/---

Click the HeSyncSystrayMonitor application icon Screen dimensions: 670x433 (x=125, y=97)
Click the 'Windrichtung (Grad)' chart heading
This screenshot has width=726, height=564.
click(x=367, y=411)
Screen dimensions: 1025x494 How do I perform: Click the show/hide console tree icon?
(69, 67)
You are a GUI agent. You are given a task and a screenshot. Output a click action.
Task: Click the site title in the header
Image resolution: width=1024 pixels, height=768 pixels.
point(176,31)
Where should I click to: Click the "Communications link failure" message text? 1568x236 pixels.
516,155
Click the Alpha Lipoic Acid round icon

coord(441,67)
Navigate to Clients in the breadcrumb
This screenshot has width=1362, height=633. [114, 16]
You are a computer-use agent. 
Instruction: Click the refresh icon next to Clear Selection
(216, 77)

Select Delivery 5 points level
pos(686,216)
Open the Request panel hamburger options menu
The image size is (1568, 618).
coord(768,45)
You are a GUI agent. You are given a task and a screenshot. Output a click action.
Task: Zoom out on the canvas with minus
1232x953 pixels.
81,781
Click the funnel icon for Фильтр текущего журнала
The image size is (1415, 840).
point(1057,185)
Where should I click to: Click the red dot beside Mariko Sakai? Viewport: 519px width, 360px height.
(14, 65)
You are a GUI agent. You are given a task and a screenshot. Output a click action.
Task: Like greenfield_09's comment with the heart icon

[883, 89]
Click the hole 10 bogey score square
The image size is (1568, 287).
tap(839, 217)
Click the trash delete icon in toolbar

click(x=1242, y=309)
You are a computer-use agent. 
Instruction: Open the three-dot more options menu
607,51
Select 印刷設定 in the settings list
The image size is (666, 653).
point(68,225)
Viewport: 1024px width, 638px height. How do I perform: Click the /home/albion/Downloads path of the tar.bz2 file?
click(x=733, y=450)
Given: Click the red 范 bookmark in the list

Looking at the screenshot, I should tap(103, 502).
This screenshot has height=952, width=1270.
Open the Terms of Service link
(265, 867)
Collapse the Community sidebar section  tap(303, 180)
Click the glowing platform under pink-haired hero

\---

▶ _TASK OBJECTIVE_:
Copy the entries word for word.

▶ _ANSWER TO THIS PROBLEM_:
Click the HeSyncSystrayMonitor application icon Screen dimensions: 670x433 (x=125, y=97)
Click the 'Windrichtung (Grad)' chart heading
This screenshot has width=726, height=564.
click(x=367, y=411)
Screen dimensions: 1025x494 How do I perform: Click the show/hide console tree icon?
(69, 67)
You are a GUI agent. You are given a task and a screenshot. Output a click action.
Task: Click the site title in the header
Image resolution: width=1024 pixels, height=768 pixels.
point(176,31)
Where should I click to: Click the "Communications link failure" message text? 1568x236 pixels.
516,155
Click the Alpha Lipoic Acid round icon

coord(441,67)
Navigate to Clients in the breadcrumb
This screenshot has width=1362, height=633. [114, 16]
You are a computer-use agent. 
Instruction: Click the refresh icon next to Clear Selection
(216, 77)

Select Delivery 5 points level
pos(686,216)
Open the Request panel hamburger options menu
The image size is (1568, 618).
coord(768,45)
You are a GUI agent. You are given a task and a screenshot. Output a click action.
Task: Zoom out on the canvas with minus
1232x953 pixels.
81,781
Click the funnel icon for Фильтр текущего журнала
The image size is (1415, 840).
point(1057,185)
Where should I click to: Click the red dot beside Mariko Sakai? Viewport: 519px width, 360px height.
(14, 65)
You are a GUI agent. You are given a task and a screenshot. Output a click action.
Task: Like greenfield_09's comment with the heart icon

[883, 89]
Click the hole 10 bogey score square
The image size is (1568, 287).
tap(839, 217)
Click the trash delete icon in toolbar

click(x=1242, y=309)
You are a computer-use agent. 
Instruction: Open the three-dot more options menu
607,51
Select 印刷設定 in the settings list
The image size is (666, 653).
point(68,225)
Viewport: 1024px width, 638px height. How do I perform: Click the /home/albion/Downloads path of the tar.bz2 file?
click(x=733, y=450)
Given: Click the red 范 bookmark in the list

Looking at the screenshot, I should tap(103, 502).
This screenshot has height=952, width=1270.
Open the Terms of Service link
(265, 867)
Collapse the Community sidebar section  tap(303, 180)
Click the glowing platform under pink-haired hero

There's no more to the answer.